We can make comparisons and track changes over time. It can also provide context to other alerts. For example, if we have an IP address from an SSH alert, we can get information about the instance which owns that IP address, such as what service account it has, or what Chef role it has.

Or for instance, the following, more complicated scenario:

We run Nessus. Nessus is an automated vulnerability scanner. It has a library of vulnerabilities it looks for by making network requests. You give it a list of IPs and it goes through them all. We now have it running daily. With a network of any size the volume of findings will quickly become overwhelming. Many of them are informational or safely ignored. But the rest need to be triaged, and addressed in a systematic way.

Not all Nessus findings are created equal.

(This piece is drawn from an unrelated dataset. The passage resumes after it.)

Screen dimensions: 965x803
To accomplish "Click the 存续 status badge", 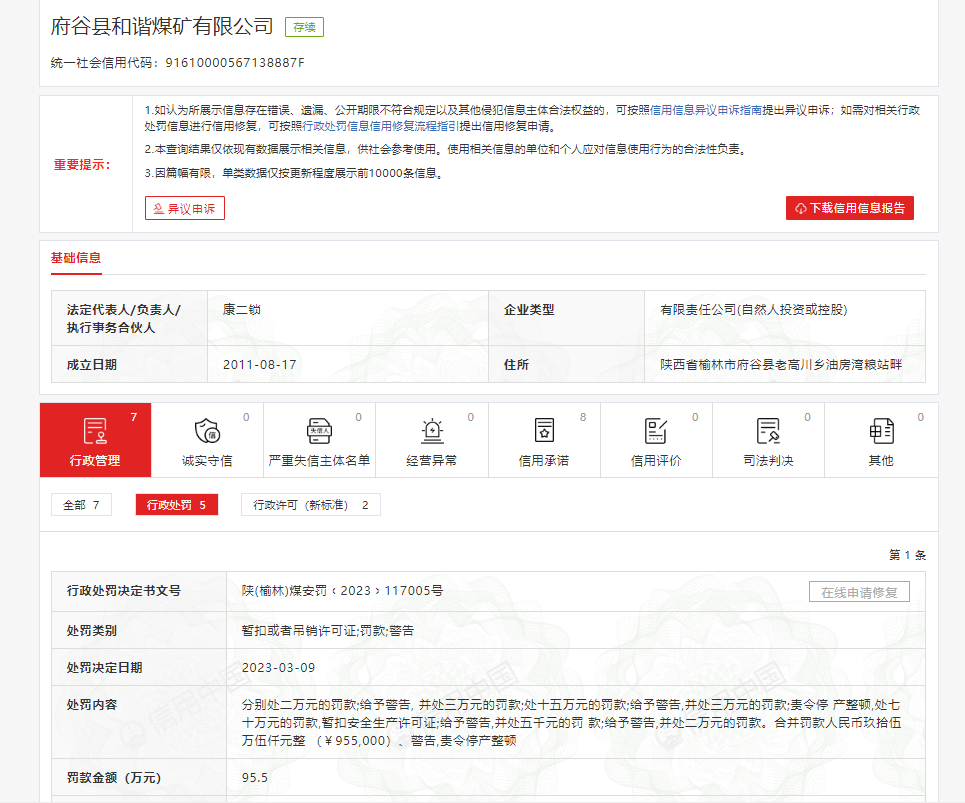I will [304, 27].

The same vulnerability on two different instances may be much more concerning on one than the other: if one is exposed to the internet and the other is not; if one is working with PII and the other is not; if one is in development and the other in production, and so on. Most of the information which determines how concerned we are with a vulnerability can be found among the collection of data contained in G-Scout Enterprise. This has simplified our scanning workflow. Since we can do network analysis with the data in G-Scout Enterprise, we can identify which instances are accessible from where. That means we don’t have to scan from different perspectives. And it has improved the precision of our vulnerability triaging, since there is so much contextual data available.

So we go through the following process:

  1. Enumerate all instances in our GCP account.
  2. Discard duplicate instances (instances from the same template, e.g. our many identical web server instances).
  3. Run the Nessus scan and place the results into BigQuery.
  4. Create a joined table of firewall rules and instances which they apply to (matching tags).
  5. Take various network ranges (0.0.0.0/0, our corporate range, etc.), and for each firewall rule see if it allows traffic from that source.
  6. For instances with firewall rules that allow ingress from 0.0.0.0/0, see if the instance has a NatIP or is behind an external load balancer.
  7. Check whether the project the instance lives in is one of the projects classified as sensitive.
  8. Compute and assign scores according to the previous steps

And then we save the results into BigQuery. That gives us historical data. We can see if we are getting better or worse. We can see if we have certain troublemaker projects. We can empower our patch management strategy with a wealth of data.

Conclusion

That leaves us with a few main lessons gained from adapting G-Scout to Etsy:

  • It’s useful to store cloud environment info in a database. That makes it easier to work with, and easier to integrate with other data sources.
  • The needs of a consultant are different from the needs of a security engineer. Although there is crossover, different tools may better fit the needs of one or the other.
  • The three pronged alerting approach described above provides a comprehensive solution for catching security misconfigurations in the Cloud.

One last note is that we have plans to open source G-Scout Enterprise in the coming months.